◆ **Given problem**
Pull out every line of the data below that contains the string "accomplish" and copy each one.
══════
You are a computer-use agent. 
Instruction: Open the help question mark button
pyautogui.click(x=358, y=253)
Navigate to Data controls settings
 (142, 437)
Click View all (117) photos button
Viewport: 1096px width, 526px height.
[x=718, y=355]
══════
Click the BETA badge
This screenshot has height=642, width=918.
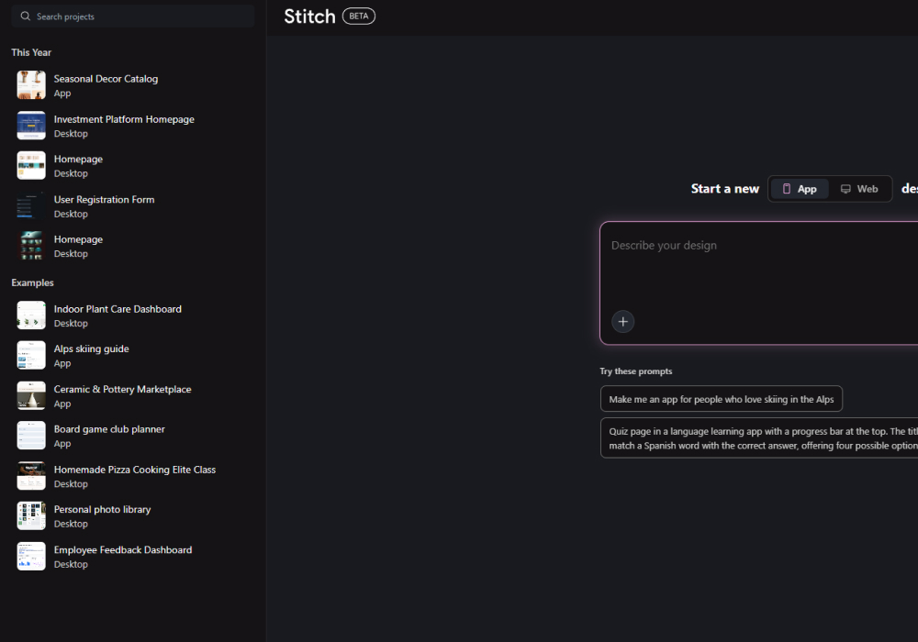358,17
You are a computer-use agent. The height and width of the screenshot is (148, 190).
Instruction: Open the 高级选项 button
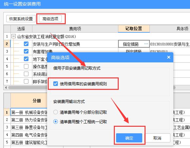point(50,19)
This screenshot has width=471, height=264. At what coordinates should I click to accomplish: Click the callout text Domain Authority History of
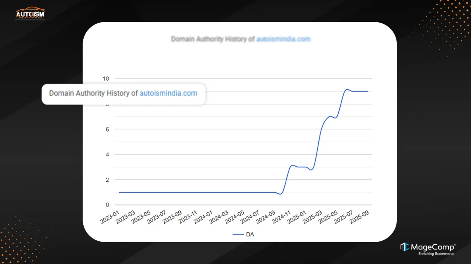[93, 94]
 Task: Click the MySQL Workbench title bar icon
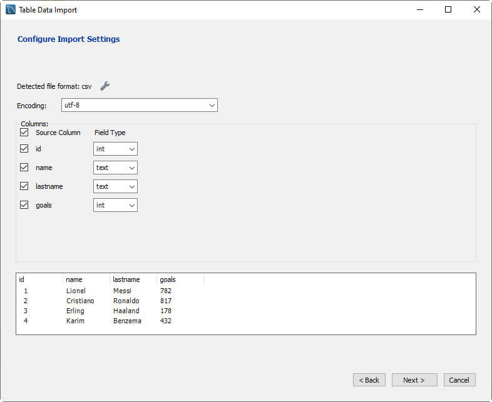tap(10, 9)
══════
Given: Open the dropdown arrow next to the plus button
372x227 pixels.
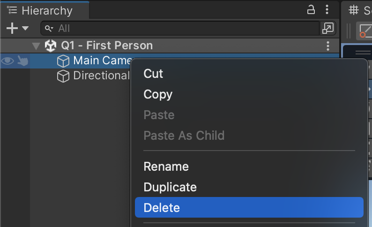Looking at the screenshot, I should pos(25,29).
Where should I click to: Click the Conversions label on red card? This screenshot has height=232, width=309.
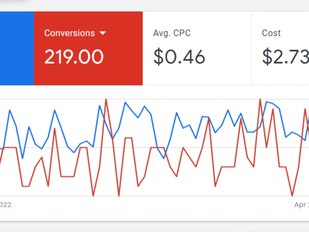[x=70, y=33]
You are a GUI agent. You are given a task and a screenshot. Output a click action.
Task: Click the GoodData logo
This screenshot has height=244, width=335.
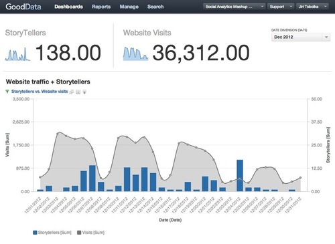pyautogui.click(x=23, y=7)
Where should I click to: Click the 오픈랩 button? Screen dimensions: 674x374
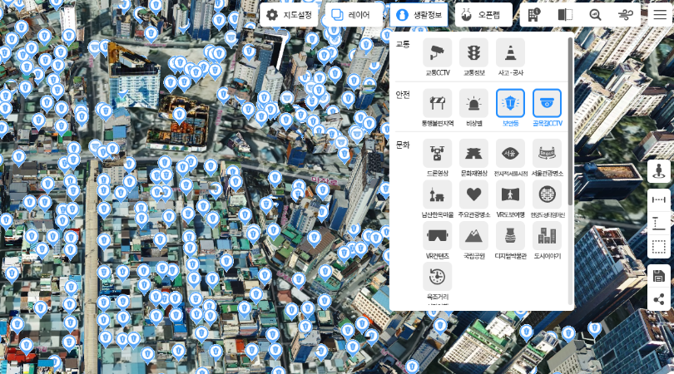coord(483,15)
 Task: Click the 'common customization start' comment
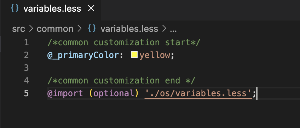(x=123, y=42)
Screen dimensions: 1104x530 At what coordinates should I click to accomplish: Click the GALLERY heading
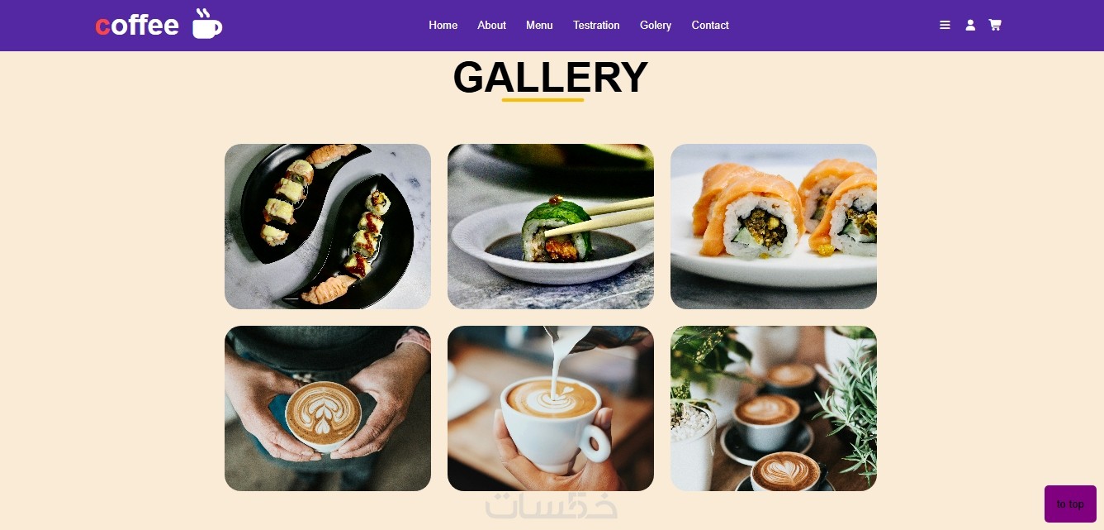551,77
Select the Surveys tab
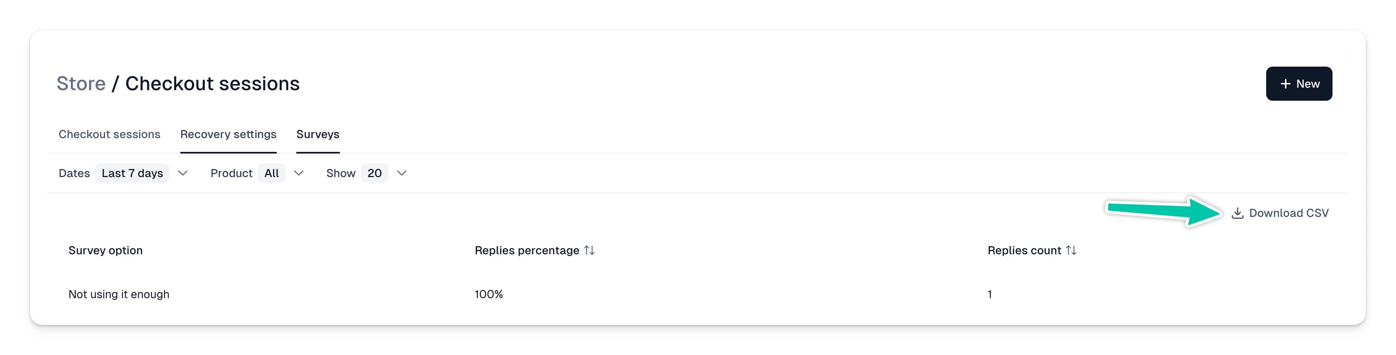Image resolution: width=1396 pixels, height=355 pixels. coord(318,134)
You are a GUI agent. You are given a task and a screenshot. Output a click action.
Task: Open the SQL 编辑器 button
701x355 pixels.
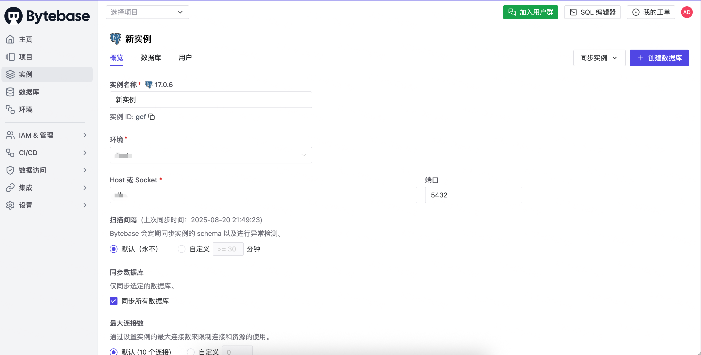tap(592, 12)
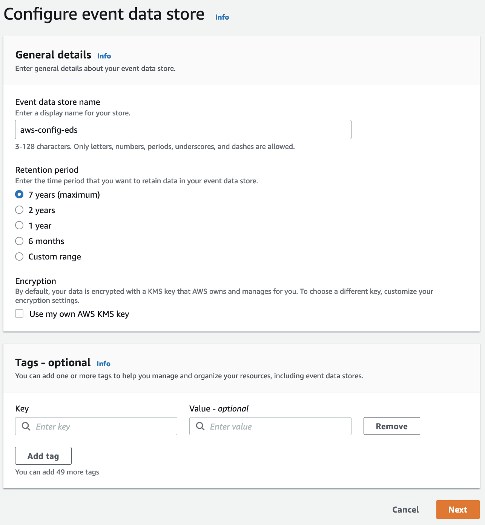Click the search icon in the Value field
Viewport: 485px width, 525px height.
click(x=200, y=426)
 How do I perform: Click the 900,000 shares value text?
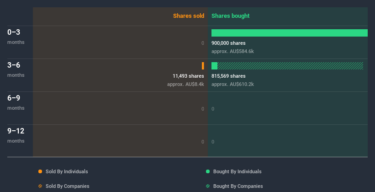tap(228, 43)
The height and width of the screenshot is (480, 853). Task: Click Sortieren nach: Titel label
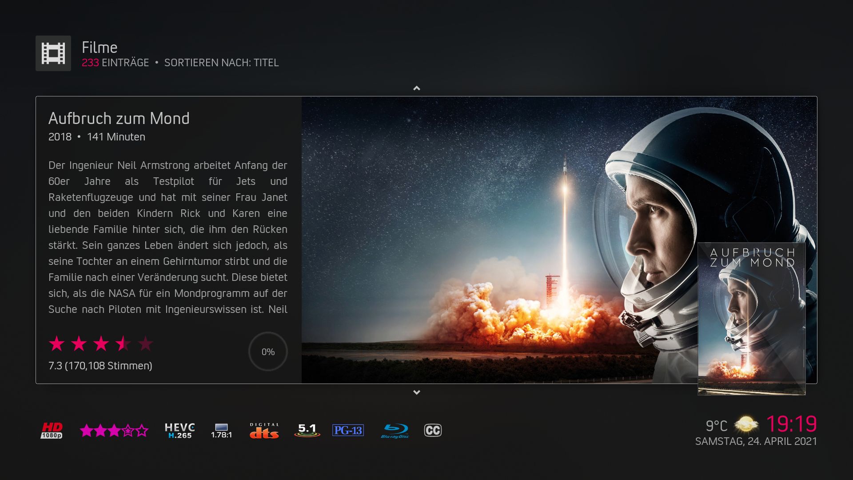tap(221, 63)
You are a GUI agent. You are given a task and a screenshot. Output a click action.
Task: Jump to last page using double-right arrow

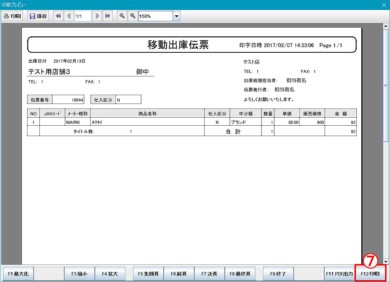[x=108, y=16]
══════
◆ **Written answer**
This screenshot has width=471, height=264. At what coordinates should I click to accomplish: Click the callout text Domain Authority History of
Screen dimensions: 1104x530 At what coordinates should I click to accomplish: Click the GALLERY heading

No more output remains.